Carol Martin and Dave Yuill

The broad axe, the logo chosen by the Gatineau Valley Historical Society (GVHS), is symbolic of the earliest days of this region’s settlement. An indispensable tool used for personal needs to square timber to build log houses, construct timber-frame buildings, and for larger projects such as building bridges and dams, the broad axe was also the basic tool required in lumbering, the first industry in the region.

In the 1800s, a group of Americans led by Philemon Wright, arrived in Hull Township on the north shore of the Ottawa River, and took up land to begin an agricultural settlement. As the settlers cut their timber to clear the land, Wright soon learned that there was a market for the timber in Montreal and Quebec, and sent a raft of square timber down the Ottawa River in 1806. Harvesting the stands of white and red pine in the Ottawa Valley provided the economic base supporting the early settlements, and an incentive for the population to expand into surrounding territory where timber was plentiful.

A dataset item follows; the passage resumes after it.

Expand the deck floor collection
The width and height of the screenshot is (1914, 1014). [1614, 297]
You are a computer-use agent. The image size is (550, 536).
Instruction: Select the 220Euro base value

As a counterbalance to farming, whose main activities took place during spring, summer and autumn, lumbering offered alternate employment for farmers during the winter months. For others, particularly where land was not suitable for farming, lumbering became a year-round occupation. The massive stands of pine that were the basis of the timber trade grew in the valleys of the Gatineau, the Lièvre, the Coulonge and Black Rivers on the Quebec side of the Ottawa, and the Madawaska and Mississippi on the Ontario side.

Along with household goods and livestock, a broad axe was one of the essential tools brought by the pioneers who settled Hull Township and the Ottawa Valley, along with the chopping or felling axe, used to cut down trees and trim branches. With its heavier head, the broad axe has a handle that is offset from the blade so that the flat face of the blade can make contact with the wood, and the other side of the blade has a chisel edge.

Various American companies manufactured broad axes, and a North American style and weight evolved from earlier designs produced and exported from British sources. The Wright settlement in western Quebec soon became self-sufficient in axe-manufacture. A forge and blacksmiths trained in the United States repaired and produced broad axes, among other essential tools. By the 1840s, an axe-making industry had developed in Hull and Ottawa. The largest and heaviest broad axes were made in or for the Ottawa Valley, in a distinctive design with a small poll (the point where the handle joins the head) and a broad blade that became known as the "Canada pattern." These axes were as heavy as 5.4 kilograms (8.4 pounds), and had heads made of iron with cast steel-edged blades as wide as 38 centimetres (14 inches). An idea of the value of axes in the late 1830s comes from an Ontario firm’s catalogue (Andrew Hurd & Co., of Maitland, Ont.), whose broad axes sold for the equivalent of two week’s pay, while their chopping axes cost half that. By the end of the century they could be bought with the earnings of an hour or two.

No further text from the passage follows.